The University of Aberdeen will collect information from you for this research study in accordance with our instructions. The University of Aberdeen will use your name, date of birth and contact details to contact you about the research study, and make sure that relevant information about the study is recorded for your care, and to oversee the quality of the study. Individuals from the University of Aberdeen and regulatory organisations may look at your medical and research records to check the accuracy of the research study. The only people in the University of Aberdeen who will have access to information that identifies you will be people who need to contact you for the study or audit the data collection process.

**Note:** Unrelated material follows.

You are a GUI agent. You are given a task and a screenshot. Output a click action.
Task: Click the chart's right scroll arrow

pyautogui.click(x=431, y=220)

The University of Aberdeen will keep identifiable information about you from this study for a minimum of 10 years after the study has finished. The University of Aberdeen will collect information about you for research purposes from, for example, Information Services Division (Scotland), the NHS Central Register and other NHS organisations. This information will include your name, date of birth, Community Health Index (CHI) number/NHS/hospital number, contact details and health information, which is regarded as a special category of information. We will link the above information to the survey information gathered on this study for research purposes.